Final answer:
The gravitational potential energy inside a uniformly dense Earth is given by U(r) = -(Gm_E m / 3R_E^3) r^2, derived by integrating the gravitational force over the distance from the center of the Earth to the object's location.
Step-by-step explanation:
To derive an expression for the gravitational potential energy (U(r)) of an object inside the Earth, we can use the concept of work done against the gravitational force. Since the gravitational force varies with distance from the center of the Earth, we use calculus to integrate the force expression over a radial path from the center outward to distance r.

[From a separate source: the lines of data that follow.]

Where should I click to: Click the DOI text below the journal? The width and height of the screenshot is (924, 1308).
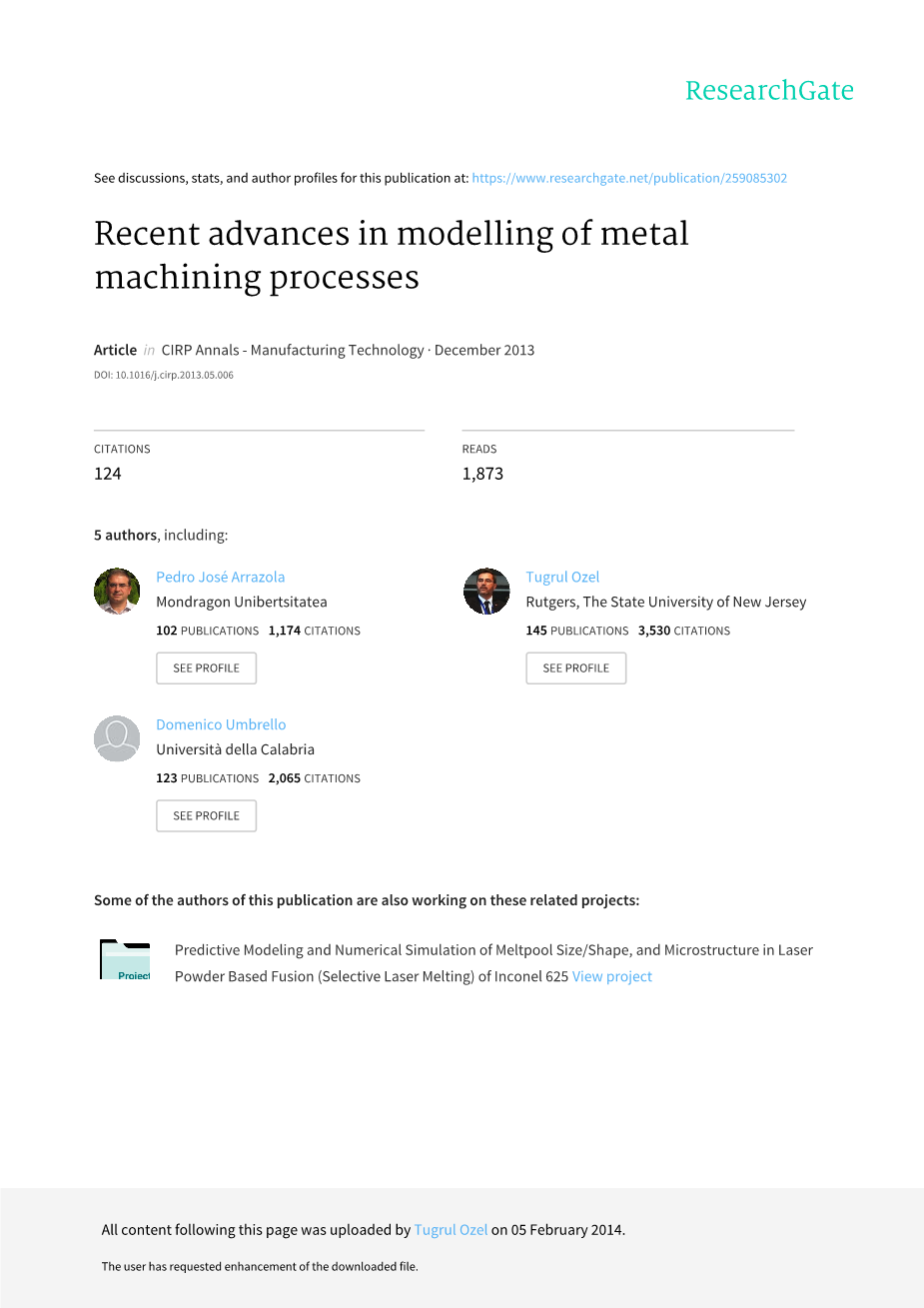point(164,375)
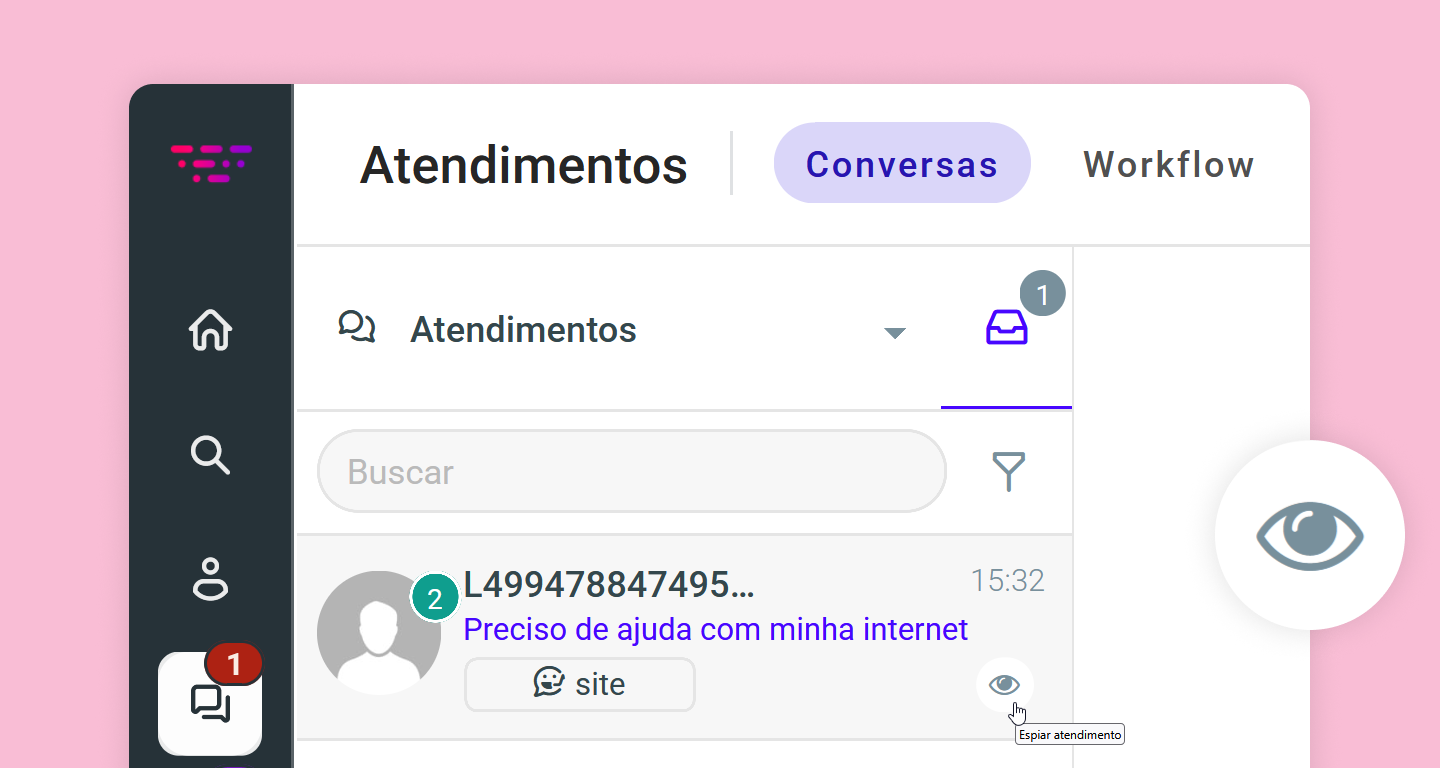Open the contacts person icon in sidebar
The width and height of the screenshot is (1440, 768).
pos(210,578)
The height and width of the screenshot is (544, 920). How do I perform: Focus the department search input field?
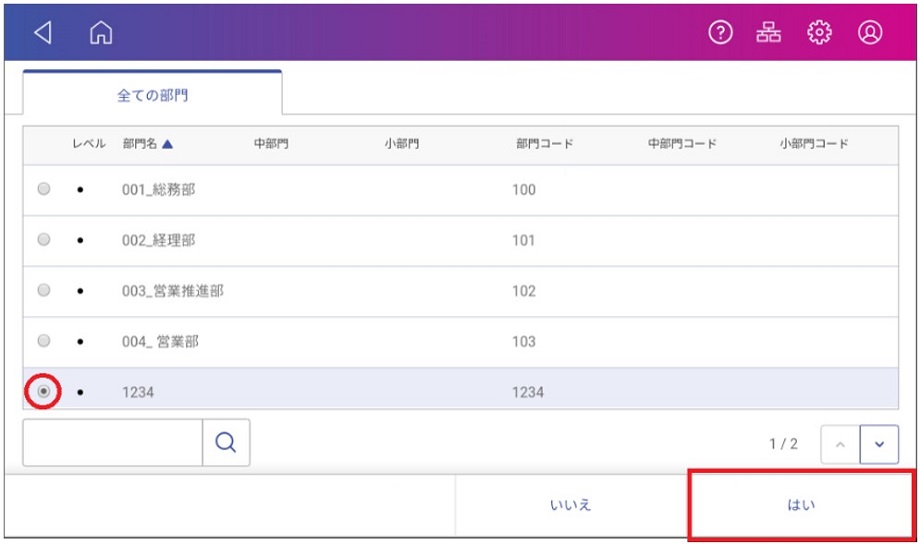coord(113,442)
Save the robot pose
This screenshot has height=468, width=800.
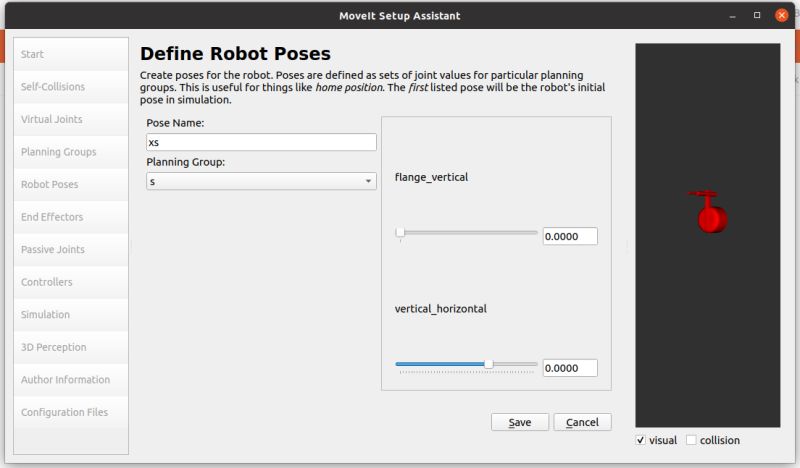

Recall from physics, gravitational potential energy at a distance r from the center of a body of mass M is given by U = -GMm/r, where G is the gravitational constant, M is the mass of the body, and m is the mass of the object. However, within a body with uniform density, like our simplified Earth, the mass attracting the object is just the mass contained in a sphere of radius r. This mass (M(r)) is proportional to the volume of the sphere (proportional to r^3) and thus M(r) = (m_E / R_E^3) * r^3, where m_E is the mass of the Earth and R_E is the radius of the Earth. Therefore, we can express the force on an object inside the Earth as F = GM(r)m/r^2.
The work done in moving an object from the center of the Earth (r = 0), where we take the potential energy to be zero, to some distance r is the integral of F over that distance. This integral gives us the potential energy function:
U(r) = -\int_{0}^{r} F dr = -\int_{0}^{r} GM(r)m/r^2 dr = -\int_{0}^{r} Gm(m_E/R_E^3)r^2 dr = -Gm(m_E/R_E^3) \int_{0}^{r} r^2 dr
Solving this integral, we get:
U(r) = -Gm(m_E/R_E^3) [r^3/3] from 0 to r
Therefore, U(r) = -(Gm_E m / 3R_E^3) r^2
This is the expression for the gravitational potential energy of an object-earth system as a function of the object's distance from the center of the Earth under the assumption of uniform Earth density.